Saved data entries
---
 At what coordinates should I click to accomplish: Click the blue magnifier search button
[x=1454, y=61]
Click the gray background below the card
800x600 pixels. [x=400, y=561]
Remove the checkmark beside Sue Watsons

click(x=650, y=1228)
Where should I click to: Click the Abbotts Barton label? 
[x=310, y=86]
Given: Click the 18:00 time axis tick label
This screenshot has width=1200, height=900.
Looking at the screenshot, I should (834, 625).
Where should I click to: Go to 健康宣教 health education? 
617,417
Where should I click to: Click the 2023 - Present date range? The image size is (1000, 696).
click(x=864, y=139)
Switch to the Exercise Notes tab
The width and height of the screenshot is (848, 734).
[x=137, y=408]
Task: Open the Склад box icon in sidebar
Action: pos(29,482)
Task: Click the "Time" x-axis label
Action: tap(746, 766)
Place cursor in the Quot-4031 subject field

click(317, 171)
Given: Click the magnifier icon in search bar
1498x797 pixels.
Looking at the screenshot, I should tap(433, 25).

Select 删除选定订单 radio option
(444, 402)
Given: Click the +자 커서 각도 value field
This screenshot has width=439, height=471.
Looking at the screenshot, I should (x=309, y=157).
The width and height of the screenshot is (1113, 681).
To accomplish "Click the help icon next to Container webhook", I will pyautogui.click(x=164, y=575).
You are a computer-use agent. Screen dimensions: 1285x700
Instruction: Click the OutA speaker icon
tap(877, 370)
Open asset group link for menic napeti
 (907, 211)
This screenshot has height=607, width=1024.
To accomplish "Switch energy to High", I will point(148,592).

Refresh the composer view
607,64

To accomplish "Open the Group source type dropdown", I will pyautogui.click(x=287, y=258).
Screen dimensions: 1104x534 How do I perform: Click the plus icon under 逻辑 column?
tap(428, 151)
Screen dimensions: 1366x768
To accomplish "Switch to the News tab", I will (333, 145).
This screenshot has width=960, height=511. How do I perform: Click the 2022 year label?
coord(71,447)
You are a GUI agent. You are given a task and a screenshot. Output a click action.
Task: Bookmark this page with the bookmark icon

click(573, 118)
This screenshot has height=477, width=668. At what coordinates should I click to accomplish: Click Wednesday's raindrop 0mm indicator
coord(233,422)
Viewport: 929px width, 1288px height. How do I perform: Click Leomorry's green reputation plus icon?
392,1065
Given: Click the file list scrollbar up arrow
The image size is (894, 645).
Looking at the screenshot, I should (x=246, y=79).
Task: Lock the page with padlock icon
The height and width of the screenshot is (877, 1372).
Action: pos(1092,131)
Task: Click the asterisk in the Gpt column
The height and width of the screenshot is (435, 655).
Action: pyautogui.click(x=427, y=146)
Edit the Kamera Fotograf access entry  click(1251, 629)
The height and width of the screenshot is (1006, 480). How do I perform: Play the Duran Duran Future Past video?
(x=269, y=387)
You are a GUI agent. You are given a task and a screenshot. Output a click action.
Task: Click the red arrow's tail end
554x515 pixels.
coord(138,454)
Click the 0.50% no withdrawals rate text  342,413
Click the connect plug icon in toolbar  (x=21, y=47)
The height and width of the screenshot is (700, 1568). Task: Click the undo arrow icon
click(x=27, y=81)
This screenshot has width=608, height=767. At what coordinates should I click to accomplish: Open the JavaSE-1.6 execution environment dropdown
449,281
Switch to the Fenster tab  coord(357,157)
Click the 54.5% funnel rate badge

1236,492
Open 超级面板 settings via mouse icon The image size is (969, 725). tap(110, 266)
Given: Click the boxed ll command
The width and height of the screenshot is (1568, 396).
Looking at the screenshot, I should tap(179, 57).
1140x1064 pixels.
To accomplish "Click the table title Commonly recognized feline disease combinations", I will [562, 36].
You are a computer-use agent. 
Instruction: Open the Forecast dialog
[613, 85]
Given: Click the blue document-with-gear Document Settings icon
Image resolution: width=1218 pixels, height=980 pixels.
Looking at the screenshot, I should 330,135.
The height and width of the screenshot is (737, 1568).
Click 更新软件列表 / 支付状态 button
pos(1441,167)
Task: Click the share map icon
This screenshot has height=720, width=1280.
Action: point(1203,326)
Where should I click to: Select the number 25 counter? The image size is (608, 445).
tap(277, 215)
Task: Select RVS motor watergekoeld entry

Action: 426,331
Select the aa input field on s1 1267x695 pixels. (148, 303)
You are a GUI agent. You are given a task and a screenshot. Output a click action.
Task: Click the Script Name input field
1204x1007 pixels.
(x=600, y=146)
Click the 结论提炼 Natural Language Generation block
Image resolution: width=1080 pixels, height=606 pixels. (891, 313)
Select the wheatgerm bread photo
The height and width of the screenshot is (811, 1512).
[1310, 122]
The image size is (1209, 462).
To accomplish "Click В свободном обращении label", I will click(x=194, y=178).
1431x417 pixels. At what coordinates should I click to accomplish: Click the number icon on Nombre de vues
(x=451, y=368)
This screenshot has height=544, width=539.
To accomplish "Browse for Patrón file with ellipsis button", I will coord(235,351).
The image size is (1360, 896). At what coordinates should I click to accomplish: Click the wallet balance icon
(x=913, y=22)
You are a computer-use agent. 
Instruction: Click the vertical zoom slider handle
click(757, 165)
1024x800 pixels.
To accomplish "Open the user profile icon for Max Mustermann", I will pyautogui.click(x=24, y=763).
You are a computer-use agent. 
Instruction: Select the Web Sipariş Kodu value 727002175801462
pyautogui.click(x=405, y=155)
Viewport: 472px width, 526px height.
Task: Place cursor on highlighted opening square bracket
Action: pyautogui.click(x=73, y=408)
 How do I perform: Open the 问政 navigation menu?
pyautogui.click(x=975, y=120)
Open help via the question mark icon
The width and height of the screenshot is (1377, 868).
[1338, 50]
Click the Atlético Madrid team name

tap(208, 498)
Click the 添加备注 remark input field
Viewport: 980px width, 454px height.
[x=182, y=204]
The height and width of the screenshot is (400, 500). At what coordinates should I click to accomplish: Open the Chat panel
---
* _Your assignment_
The task calls for each record to be returned verbatim.

* _Solution_
 At what coordinates should I click to accomplish: Click the blue magnifier search button
[x=1454, y=61]
Click the gray background below the card
800x600 pixels. [x=400, y=561]
Remove the checkmark beside Sue Watsons

click(x=650, y=1228)
Where should I click to: Click the Abbotts Barton label? 
[x=310, y=86]
Given: Click the 18:00 time axis tick label
This screenshot has width=1200, height=900.
Looking at the screenshot, I should (834, 625).
Where should I click to: Go to 健康宣教 health education? 
617,417
Where should I click to: Click the 2023 - Present date range? The image size is (1000, 696).
click(x=864, y=139)
Switch to the Exercise Notes tab
The width and height of the screenshot is (848, 734).
[x=137, y=408]
Task: Open the Склад box icon in sidebar
Action: pos(29,482)
Task: Click the "Time" x-axis label
Action: tap(746, 766)
Place cursor in the Quot-4031 subject field

click(317, 171)
Given: Click the magnifier icon in search bar
1498x797 pixels.
Looking at the screenshot, I should tap(433, 25).

Select 删除选定订单 radio option
(444, 402)
Given: Click the +자 커서 각도 value field
This screenshot has width=439, height=471.
Looking at the screenshot, I should (x=309, y=157).
The width and height of the screenshot is (1113, 681).
To accomplish "Click the help icon next to Container webhook", I will pyautogui.click(x=164, y=575).
You are a computer-use agent. Screen dimensions: 1285x700
Instruction: Click the OutA speaker icon
tap(877, 370)
Open asset group link for menic napeti
 (907, 211)
This screenshot has height=607, width=1024.
To accomplish "Switch energy to High", I will point(148,592).

Refresh the composer view
607,64

To accomplish "Open the Group source type dropdown", I will pyautogui.click(x=287, y=258).
Screen dimensions: 1104x534 How do I perform: Click the plus icon under 逻辑 column?
tap(428, 151)
Screen dimensions: 1366x768
To accomplish "Switch to the News tab", I will (333, 145).
This screenshot has width=960, height=511. How do I perform: Click the 2022 year label?
coord(71,447)
You are a GUI agent. You are given a task and a screenshot. Output a click action.
Task: Bookmark this page with the bookmark icon

click(573, 118)
This screenshot has height=477, width=668. At what coordinates should I click to accomplish: Click Wednesday's raindrop 0mm indicator
coord(233,422)
Viewport: 929px width, 1288px height. How do I perform: Click Leomorry's green reputation plus icon?
392,1065
Given: Click the file list scrollbar up arrow
The image size is (894, 645).
Looking at the screenshot, I should (x=246, y=79).
Task: Lock the page with padlock icon
The height and width of the screenshot is (877, 1372).
Action: pos(1092,131)
Task: Click the asterisk in the Gpt column
The height and width of the screenshot is (435, 655).
Action: pyautogui.click(x=427, y=146)
Edit the Kamera Fotograf access entry  click(1251, 629)
The height and width of the screenshot is (1006, 480). How do I perform: Play the Duran Duran Future Past video?
(x=269, y=387)
You are a GUI agent. You are given a task and a screenshot. Output a click action.
Task: Click the red arrow's tail end
554x515 pixels.
coord(138,454)
Click the 0.50% no withdrawals rate text  342,413
Click the connect plug icon in toolbar  (x=21, y=47)
The height and width of the screenshot is (700, 1568). Task: Click the undo arrow icon
click(x=27, y=81)
This screenshot has width=608, height=767. At what coordinates should I click to accomplish: Open the JavaSE-1.6 execution environment dropdown
449,281
Switch to the Fenster tab  coord(357,157)
Click the 54.5% funnel rate badge

1236,492
Open 超级面板 settings via mouse icon The image size is (969, 725). tap(110, 266)
Given: Click the boxed ll command
The width and height of the screenshot is (1568, 396).
Looking at the screenshot, I should tap(179, 57).
1140x1064 pixels.
To accomplish "Click the table title Commonly recognized feline disease combinations", I will [562, 36].
You are a computer-use agent. 
Instruction: Open the Forecast dialog
[613, 85]
Given: Click the blue document-with-gear Document Settings icon
Image resolution: width=1218 pixels, height=980 pixels.
Looking at the screenshot, I should 330,135.
The height and width of the screenshot is (737, 1568).
Click 更新软件列表 / 支付状态 button
pos(1441,167)
Task: Click the share map icon
This screenshot has height=720, width=1280.
Action: point(1203,326)
Where should I click to: Select the number 25 counter? The image size is (608, 445).
tap(277, 215)
Task: Select RVS motor watergekoeld entry

Action: 426,331
Select the aa input field on s1 1267x695 pixels. (148, 303)
You are a GUI agent. You are given a task and a screenshot. Output a click action.
Task: Click the Script Name input field
1204x1007 pixels.
(x=600, y=146)
Click the 结论提炼 Natural Language Generation block
Image resolution: width=1080 pixels, height=606 pixels. (891, 313)
Select the wheatgerm bread photo
The height and width of the screenshot is (811, 1512).
[1310, 122]
The image size is (1209, 462).
To accomplish "Click В свободном обращении label", I will click(x=194, y=178).
1431x417 pixels. At what coordinates should I click to accomplish: Click the number icon on Nombre de vues
(x=451, y=368)
This screenshot has height=544, width=539.
To accomplish "Browse for Patrón file with ellipsis button", I will coord(235,351).
The image size is (1360, 896). At what coordinates should I click to accomplish: Click the wallet balance icon
(x=913, y=22)
You are a computer-use agent. 
Instruction: Click the vertical zoom slider handle
click(757, 165)
1024x800 pixels.
To accomplish "Open the user profile icon for Max Mustermann", I will pyautogui.click(x=24, y=763).
You are a computer-use agent. 
Instruction: Select the Web Sipariş Kodu value 727002175801462
pyautogui.click(x=405, y=155)
Viewport: 472px width, 526px height.
Task: Place cursor on highlighted opening square bracket
Action: pyautogui.click(x=73, y=408)
 How do I perform: Open the 问政 navigation menu?
pyautogui.click(x=975, y=120)
Open help via the question mark icon
The width and height of the screenshot is (1377, 868).
[1338, 50]
Click the Atlético Madrid team name

tap(208, 498)
Click the 添加备注 remark input field
Viewport: 980px width, 454px height.
[x=182, y=204]
The height and width of the screenshot is (400, 500). At what coordinates should I click to accomplish: Open the Chat panel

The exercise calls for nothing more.